▶ **YOUR INSTRUCTIONS**
The answer is a stretch of the material below, returned exactly: the line containing "Forum (583, 542)", the line containing "[Komfort papucs női", and all lines between.

▶ **EXCERPTED RECORDS**

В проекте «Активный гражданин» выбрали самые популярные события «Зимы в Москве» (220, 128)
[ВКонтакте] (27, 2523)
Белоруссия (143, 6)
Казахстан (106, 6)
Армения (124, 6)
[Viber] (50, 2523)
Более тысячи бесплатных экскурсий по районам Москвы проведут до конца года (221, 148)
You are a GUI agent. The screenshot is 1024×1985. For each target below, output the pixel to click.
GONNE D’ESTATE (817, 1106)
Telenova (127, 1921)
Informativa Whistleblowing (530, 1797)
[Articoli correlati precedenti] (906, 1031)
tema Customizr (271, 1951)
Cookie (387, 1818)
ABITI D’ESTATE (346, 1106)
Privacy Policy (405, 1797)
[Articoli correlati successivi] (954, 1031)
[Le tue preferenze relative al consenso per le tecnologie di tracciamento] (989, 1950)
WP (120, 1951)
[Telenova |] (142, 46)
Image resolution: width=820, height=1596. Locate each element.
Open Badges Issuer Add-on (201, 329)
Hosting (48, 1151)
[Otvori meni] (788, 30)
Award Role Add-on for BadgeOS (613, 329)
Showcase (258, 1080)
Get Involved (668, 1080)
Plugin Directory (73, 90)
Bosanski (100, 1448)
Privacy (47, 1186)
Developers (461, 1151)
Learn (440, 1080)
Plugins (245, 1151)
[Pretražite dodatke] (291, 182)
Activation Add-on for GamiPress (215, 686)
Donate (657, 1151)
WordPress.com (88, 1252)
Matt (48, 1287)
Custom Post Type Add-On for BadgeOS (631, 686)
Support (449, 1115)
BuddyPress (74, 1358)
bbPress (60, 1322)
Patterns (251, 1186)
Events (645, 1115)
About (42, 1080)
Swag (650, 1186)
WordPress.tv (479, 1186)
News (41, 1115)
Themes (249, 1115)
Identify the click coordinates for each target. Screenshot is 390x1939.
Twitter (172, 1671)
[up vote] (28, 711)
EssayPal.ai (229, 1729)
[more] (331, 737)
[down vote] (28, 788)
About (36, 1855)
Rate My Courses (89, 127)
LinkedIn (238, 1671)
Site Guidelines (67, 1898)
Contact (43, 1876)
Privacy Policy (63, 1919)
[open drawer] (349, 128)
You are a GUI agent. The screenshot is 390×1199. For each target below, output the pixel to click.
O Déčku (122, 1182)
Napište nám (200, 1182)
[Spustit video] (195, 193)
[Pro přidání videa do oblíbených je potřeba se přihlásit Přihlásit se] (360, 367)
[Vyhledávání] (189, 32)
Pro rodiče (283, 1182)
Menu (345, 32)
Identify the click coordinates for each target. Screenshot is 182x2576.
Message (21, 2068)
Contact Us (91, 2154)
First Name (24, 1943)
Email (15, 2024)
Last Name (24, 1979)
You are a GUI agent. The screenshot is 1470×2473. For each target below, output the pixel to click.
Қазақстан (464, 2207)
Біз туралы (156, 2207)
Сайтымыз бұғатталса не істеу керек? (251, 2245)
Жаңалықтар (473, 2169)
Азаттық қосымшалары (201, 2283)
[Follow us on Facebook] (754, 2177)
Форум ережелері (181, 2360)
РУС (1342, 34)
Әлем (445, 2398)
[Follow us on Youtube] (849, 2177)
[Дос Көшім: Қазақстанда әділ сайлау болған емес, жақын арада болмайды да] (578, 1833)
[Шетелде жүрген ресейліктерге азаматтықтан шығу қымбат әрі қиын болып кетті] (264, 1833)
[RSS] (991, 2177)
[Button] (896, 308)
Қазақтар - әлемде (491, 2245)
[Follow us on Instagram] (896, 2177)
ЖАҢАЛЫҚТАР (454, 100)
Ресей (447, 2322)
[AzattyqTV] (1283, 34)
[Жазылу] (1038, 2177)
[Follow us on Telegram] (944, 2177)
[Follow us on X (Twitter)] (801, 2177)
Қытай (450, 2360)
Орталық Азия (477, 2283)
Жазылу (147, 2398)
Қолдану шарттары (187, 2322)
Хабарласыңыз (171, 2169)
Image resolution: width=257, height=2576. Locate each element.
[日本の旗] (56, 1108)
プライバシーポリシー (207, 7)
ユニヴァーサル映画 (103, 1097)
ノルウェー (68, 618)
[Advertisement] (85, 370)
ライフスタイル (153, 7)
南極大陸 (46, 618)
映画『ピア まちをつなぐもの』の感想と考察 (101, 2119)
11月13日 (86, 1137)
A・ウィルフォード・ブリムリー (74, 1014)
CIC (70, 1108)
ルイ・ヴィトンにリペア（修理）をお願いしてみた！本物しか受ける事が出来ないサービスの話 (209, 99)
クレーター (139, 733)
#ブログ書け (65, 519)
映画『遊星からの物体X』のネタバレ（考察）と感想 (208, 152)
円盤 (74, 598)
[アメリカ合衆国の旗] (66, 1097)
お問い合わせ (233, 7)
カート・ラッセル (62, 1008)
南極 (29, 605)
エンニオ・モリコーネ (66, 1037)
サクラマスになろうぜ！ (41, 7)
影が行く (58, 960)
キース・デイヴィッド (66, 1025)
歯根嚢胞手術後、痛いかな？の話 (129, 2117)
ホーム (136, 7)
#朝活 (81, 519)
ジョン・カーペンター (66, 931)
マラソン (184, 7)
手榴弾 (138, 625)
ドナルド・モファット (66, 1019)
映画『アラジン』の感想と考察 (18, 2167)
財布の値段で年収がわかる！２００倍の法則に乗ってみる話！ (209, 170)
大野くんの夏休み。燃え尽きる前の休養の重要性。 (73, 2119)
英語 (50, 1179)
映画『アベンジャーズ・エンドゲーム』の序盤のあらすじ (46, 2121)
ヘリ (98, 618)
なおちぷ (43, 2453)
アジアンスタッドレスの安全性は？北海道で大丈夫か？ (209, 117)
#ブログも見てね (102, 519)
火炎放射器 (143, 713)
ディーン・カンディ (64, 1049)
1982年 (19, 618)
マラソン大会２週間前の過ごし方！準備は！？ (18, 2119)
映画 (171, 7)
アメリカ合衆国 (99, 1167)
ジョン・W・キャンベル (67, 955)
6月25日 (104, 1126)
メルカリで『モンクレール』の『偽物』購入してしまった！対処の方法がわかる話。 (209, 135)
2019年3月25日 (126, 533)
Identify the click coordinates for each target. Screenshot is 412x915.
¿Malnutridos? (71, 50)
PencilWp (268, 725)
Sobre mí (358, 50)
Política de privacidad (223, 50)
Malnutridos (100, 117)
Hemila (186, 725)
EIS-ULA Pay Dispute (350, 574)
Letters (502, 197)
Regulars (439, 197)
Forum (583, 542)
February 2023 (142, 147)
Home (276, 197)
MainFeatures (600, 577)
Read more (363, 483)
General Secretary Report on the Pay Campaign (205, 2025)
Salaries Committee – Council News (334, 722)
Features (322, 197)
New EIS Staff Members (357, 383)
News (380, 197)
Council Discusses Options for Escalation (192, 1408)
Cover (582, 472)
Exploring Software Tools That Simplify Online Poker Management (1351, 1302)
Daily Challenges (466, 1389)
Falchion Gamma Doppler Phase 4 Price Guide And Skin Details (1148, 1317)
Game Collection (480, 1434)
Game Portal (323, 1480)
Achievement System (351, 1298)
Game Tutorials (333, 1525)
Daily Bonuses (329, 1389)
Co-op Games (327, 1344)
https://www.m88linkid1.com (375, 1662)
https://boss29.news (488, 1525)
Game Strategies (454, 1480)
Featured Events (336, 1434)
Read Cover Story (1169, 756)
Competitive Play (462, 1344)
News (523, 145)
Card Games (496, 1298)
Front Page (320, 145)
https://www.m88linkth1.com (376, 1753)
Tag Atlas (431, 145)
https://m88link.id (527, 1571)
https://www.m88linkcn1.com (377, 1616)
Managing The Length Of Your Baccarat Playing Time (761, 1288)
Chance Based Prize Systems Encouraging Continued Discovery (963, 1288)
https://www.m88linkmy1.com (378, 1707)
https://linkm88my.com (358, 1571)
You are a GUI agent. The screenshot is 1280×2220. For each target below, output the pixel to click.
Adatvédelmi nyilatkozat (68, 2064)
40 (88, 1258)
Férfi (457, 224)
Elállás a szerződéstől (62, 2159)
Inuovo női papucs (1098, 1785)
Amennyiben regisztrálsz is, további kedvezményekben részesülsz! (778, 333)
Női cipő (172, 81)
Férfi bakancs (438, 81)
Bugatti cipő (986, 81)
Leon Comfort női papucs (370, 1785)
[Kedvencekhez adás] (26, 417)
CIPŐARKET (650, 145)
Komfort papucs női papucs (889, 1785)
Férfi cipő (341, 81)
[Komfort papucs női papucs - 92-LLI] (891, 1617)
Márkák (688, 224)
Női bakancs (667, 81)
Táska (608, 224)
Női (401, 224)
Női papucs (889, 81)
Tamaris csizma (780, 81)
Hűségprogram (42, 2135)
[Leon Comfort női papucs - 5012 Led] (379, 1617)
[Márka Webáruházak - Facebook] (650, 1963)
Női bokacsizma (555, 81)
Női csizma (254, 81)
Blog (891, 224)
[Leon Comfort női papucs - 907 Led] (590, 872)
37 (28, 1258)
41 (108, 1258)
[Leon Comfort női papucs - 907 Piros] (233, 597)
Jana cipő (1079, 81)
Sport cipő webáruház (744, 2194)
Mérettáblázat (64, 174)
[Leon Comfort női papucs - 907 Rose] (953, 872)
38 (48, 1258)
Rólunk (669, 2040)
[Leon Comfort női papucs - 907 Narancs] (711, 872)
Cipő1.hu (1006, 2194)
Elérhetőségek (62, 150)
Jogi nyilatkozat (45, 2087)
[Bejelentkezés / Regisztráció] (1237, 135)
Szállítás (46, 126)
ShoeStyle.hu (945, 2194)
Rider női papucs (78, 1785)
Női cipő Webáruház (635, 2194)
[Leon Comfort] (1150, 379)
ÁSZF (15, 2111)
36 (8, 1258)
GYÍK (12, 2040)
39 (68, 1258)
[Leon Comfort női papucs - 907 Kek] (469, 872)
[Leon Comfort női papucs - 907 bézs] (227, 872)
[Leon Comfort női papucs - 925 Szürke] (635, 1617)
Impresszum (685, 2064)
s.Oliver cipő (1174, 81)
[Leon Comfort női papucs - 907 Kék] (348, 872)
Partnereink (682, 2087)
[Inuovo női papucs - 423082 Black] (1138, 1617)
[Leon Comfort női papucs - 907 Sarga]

▶ **ANSWER TO THE PROBLEM**
Forum (583, 542)
February 2023 (142, 147)
Home (276, 197)
MainFeatures (600, 577)
Read more (363, 483)
General Secretary Report on the Pay Campaign (205, 2025)
Salaries Committee – Council News (334, 722)
Features (322, 197)
New EIS Staff Members (357, 383)
News (380, 197)
Council Discusses Options for Escalation (192, 1408)
Cover (582, 472)
Exploring Software Tools That Simplify Online Poker Management (1351, 1302)
Daily Challenges (466, 1389)
Falchion Gamma Doppler Phase 4 Price Guide And Skin Details (1148, 1317)
Game Collection (480, 1434)
Game Portal (323, 1480)
Achievement System (351, 1298)
Game Tutorials (333, 1525)
Daily Bonuses (329, 1389)
Co-op Games (327, 1344)
https://www.m88linkid1.com (375, 1662)
https://boss29.news (488, 1525)
Game Strategies (454, 1480)
Featured Events (336, 1434)
Read Cover Story (1169, 756)
Competitive Play (462, 1344)
News (523, 145)
Card Games (496, 1298)
Front Page (320, 145)
https://www.m88linkth1.com (376, 1753)
Tag Atlas (431, 145)
https://m88link.id (527, 1571)
https://www.m88linkcn1.com (377, 1616)
Managing The Length Of Your Baccarat Playing Time (761, 1288)
Chance Based Prize Systems Encouraging Continued Discovery (963, 1288)
https://www.m88linkmy1.com (378, 1707)
https://linkm88my.com (358, 1571)
You are a GUI agent. The screenshot is 1280×2220. For each target below, output the pixel to click.
Adatvédelmi nyilatkozat (68, 2064)
40 (88, 1258)
Férfi (457, 224)
Elállás a szerződéstől (62, 2159)
Inuovo női papucs (1098, 1785)
Amennyiben regisztrálsz is, további kedvezményekben részesülsz! (778, 333)
Női cipő (172, 81)
Férfi bakancs (438, 81)
Bugatti cipő (986, 81)
Leon Comfort női papucs (370, 1785)
[Kedvencekhez adás] (26, 417)
CIPŐARKET (650, 145)
Komfort papucs női papucs (889, 1785)
Férfi cipő (341, 81)
[Komfort papucs női papucs - 92-LLI] (891, 1617)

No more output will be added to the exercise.